Reproduce verbatim everything from the line containing "The height and" down to the end of the data, both ends included, and omit the pictures.

(GIVEN ENTRIES):
---

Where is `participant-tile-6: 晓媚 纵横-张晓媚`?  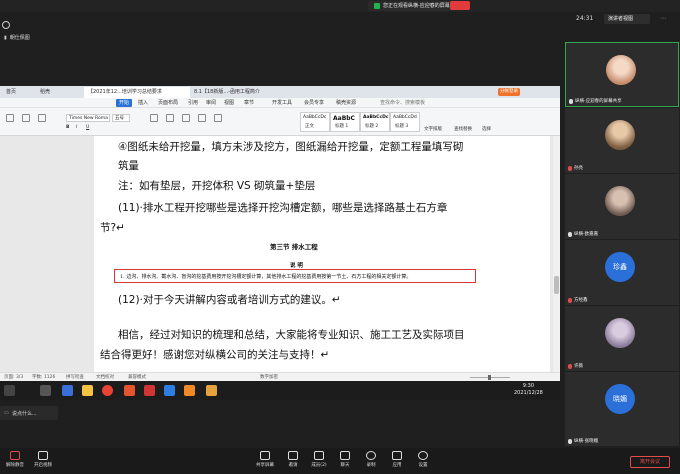 participant-tile-6: 晓媚 纵横-张晓媚 is located at coordinates (622, 409).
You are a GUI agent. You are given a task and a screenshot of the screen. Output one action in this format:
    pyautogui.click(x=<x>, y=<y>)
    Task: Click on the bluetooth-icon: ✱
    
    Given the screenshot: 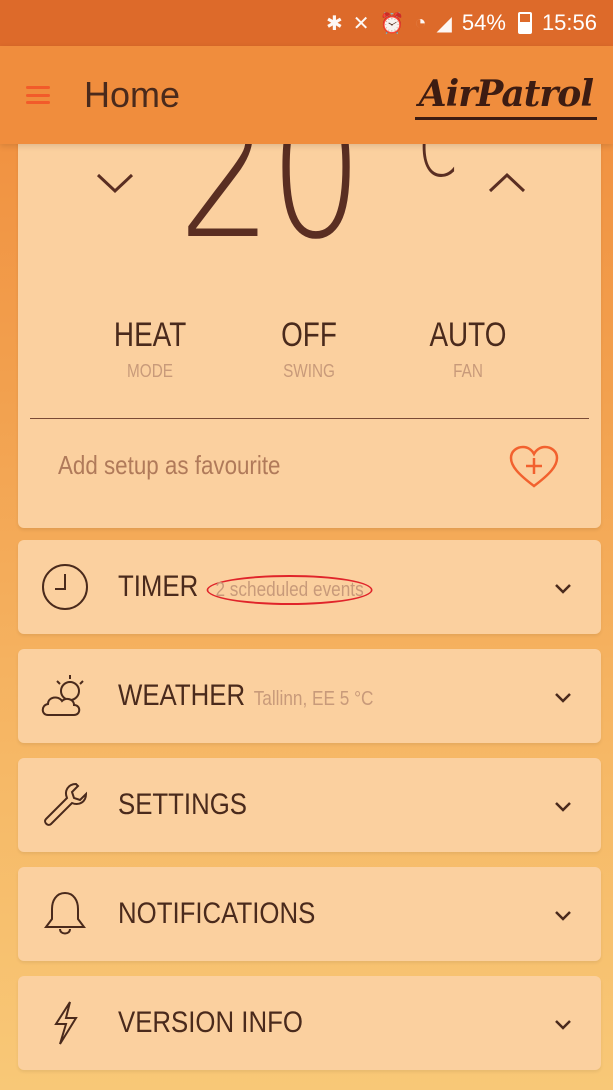 What is the action you would take?
    pyautogui.click(x=334, y=24)
    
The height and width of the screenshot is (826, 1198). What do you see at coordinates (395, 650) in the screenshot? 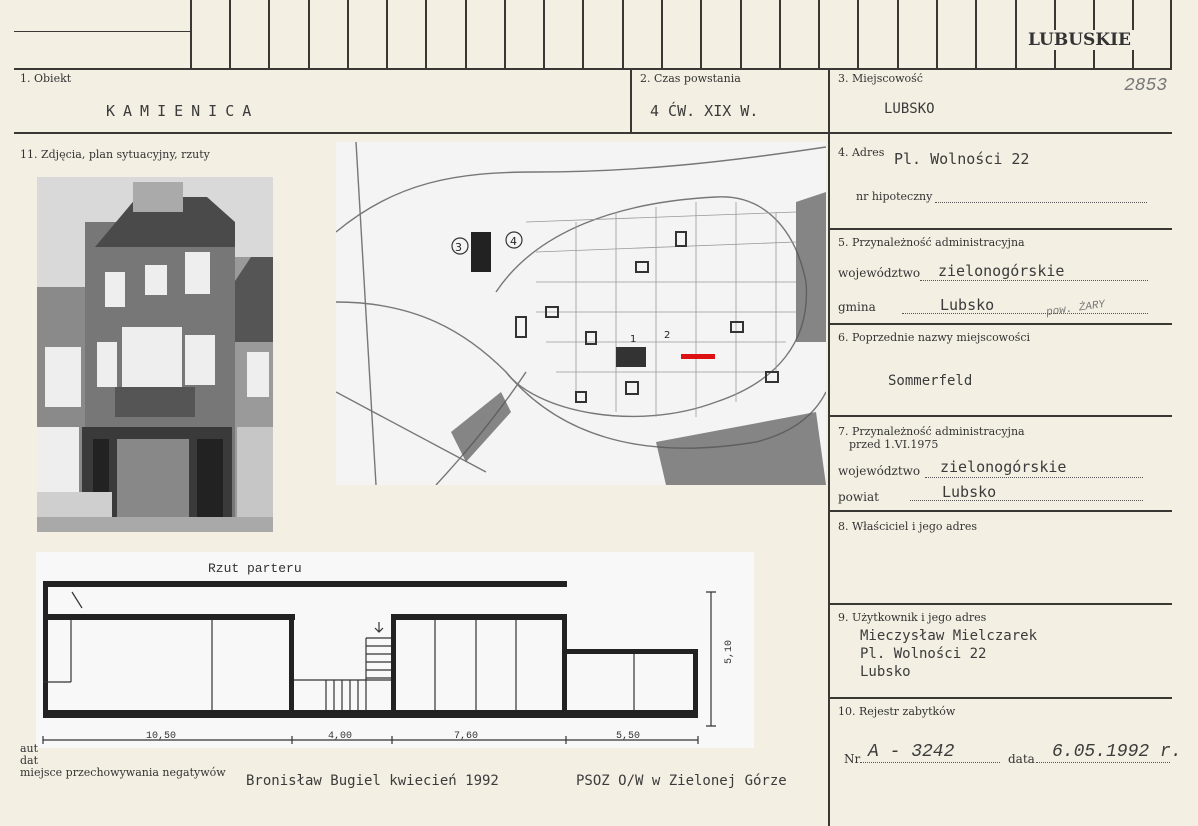
I see `floor-plan: Rzut parteru 10,50 4,00 7,60 5,50 5,10` at bounding box center [395, 650].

---

(SOLUTION TO THIS TASK):
The height and width of the screenshot is (826, 1198). What do you see at coordinates (395, 650) in the screenshot? 
I see `floor-plan: Rzut parteru 10,50 4,00 7,60 5,50 5,10` at bounding box center [395, 650].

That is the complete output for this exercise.